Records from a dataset
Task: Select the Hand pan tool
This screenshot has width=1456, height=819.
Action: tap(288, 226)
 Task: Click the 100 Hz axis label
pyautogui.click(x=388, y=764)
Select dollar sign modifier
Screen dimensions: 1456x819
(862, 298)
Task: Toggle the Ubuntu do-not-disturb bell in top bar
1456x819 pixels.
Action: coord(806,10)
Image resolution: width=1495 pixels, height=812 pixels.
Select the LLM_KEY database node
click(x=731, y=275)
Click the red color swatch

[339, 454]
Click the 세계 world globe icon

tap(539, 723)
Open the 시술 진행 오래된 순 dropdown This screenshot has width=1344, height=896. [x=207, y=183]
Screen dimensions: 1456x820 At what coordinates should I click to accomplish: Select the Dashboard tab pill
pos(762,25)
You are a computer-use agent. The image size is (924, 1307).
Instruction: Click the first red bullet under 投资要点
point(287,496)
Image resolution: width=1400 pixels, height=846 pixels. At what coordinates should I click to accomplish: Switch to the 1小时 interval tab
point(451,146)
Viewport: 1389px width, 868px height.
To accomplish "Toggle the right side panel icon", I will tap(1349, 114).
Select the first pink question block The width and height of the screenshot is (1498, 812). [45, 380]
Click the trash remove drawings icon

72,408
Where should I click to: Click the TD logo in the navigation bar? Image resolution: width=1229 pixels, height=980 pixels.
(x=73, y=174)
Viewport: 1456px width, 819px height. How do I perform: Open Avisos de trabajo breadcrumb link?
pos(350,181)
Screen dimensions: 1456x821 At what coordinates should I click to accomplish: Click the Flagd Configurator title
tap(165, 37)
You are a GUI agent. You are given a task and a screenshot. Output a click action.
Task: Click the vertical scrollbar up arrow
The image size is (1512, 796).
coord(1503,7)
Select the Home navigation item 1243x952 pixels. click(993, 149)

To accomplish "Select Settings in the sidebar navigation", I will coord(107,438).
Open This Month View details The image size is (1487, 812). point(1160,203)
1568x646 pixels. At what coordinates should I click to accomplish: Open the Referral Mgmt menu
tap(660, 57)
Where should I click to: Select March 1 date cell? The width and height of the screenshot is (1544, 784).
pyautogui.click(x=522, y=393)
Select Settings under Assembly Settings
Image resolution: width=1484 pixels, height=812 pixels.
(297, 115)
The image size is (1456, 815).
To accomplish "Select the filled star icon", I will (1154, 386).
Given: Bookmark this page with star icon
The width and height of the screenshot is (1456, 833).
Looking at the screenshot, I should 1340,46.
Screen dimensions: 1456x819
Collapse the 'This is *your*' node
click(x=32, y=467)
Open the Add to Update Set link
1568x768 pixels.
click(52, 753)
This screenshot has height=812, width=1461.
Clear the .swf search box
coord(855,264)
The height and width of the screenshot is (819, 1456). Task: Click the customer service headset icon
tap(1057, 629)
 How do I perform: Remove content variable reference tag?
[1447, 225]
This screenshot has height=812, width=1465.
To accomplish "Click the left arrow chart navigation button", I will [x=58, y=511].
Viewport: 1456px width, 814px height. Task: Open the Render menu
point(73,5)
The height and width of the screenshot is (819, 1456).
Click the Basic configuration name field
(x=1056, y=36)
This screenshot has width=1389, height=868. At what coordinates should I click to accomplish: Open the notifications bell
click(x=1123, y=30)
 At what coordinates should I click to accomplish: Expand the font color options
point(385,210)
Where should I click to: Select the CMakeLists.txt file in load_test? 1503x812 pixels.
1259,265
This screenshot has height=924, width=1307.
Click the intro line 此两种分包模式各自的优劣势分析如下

GOAL OF THE EXERCISE: The expected response reproduces all of the data precisely.

TASK OUTPUT:
Task: Select the Hand pan tool
This screenshot has width=1456, height=819.
Action: tap(288, 226)
 Task: Click the 100 Hz axis label
pyautogui.click(x=388, y=764)
Select dollar sign modifier
Screen dimensions: 1456x819
(862, 298)
Task: Toggle the Ubuntu do-not-disturb bell in top bar
1456x819 pixels.
Action: coord(806,10)
Image resolution: width=1495 pixels, height=812 pixels.
Select the LLM_KEY database node
click(x=731, y=275)
Click the red color swatch

[339, 454]
Click the 세계 world globe icon

tap(539, 723)
Open the 시술 진행 오래된 순 dropdown This screenshot has width=1344, height=896. [x=207, y=183]
Screen dimensions: 1456x820 At what coordinates should I click to accomplish: Select the Dashboard tab pill
pos(762,25)
You are a computer-use agent. The image size is (924, 1307).
Instruction: Click the first red bullet under 投资要点
point(287,496)
Image resolution: width=1400 pixels, height=846 pixels. At what coordinates should I click to accomplish: Switch to the 1小时 interval tab
point(451,146)
Viewport: 1389px width, 868px height.
To accomplish "Toggle the right side panel icon", I will tap(1349, 114).
Select the first pink question block The width and height of the screenshot is (1498, 812). [45, 380]
Click the trash remove drawings icon

72,408
Where should I click to: Click the TD logo in the navigation bar? Image resolution: width=1229 pixels, height=980 pixels.
(x=73, y=174)
Viewport: 1456px width, 819px height. How do I perform: Open Avisos de trabajo breadcrumb link?
pos(350,181)
Screen dimensions: 1456x821 At what coordinates should I click to accomplish: Click the Flagd Configurator title
tap(165, 37)
You are a GUI agent. You are given a task and a screenshot. Output a click action.
Task: Click the vertical scrollbar up arrow
The image size is (1512, 796).
coord(1503,7)
Select the Home navigation item 1243x952 pixels. click(993, 149)

To accomplish "Select Settings in the sidebar navigation", I will coord(107,438).
Open This Month View details The image size is (1487, 812). point(1160,203)
1568x646 pixels. At what coordinates should I click to accomplish: Open the Referral Mgmt menu
tap(660, 57)
Where should I click to: Select March 1 date cell? The width and height of the screenshot is (1544, 784).
pyautogui.click(x=522, y=393)
Select Settings under Assembly Settings
Image resolution: width=1484 pixels, height=812 pixels.
(297, 115)
The image size is (1456, 815).
To accomplish "Select the filled star icon", I will (1154, 386).
Given: Bookmark this page with star icon
The width and height of the screenshot is (1456, 833).
Looking at the screenshot, I should 1340,46.
Screen dimensions: 1456x819
Collapse the 'This is *your*' node
click(x=32, y=467)
Open the Add to Update Set link
1568x768 pixels.
click(52, 753)
This screenshot has height=812, width=1461.
Clear the .swf search box
coord(855,264)
The height and width of the screenshot is (819, 1456). Task: Click the customer service headset icon
tap(1057, 629)
 How do I perform: Remove content variable reference tag?
[1447, 225]
This screenshot has height=812, width=1465.
To accomplish "Click the left arrow chart navigation button", I will [x=58, y=511].
Viewport: 1456px width, 814px height. Task: Open the Render menu
point(73,5)
The height and width of the screenshot is (819, 1456).
Click the Basic configuration name field
(x=1056, y=36)
This screenshot has width=1389, height=868. At what coordinates should I click to accomplish: Open the notifications bell
click(x=1123, y=30)
 At what coordinates should I click to accomplish: Expand the font color options
point(385,210)
Where should I click to: Select the CMakeLists.txt file in load_test? 1503x812 pixels.
1259,265
This screenshot has height=924, width=1307.
Click the intro line 此两种分包模式各自的优劣势分析如下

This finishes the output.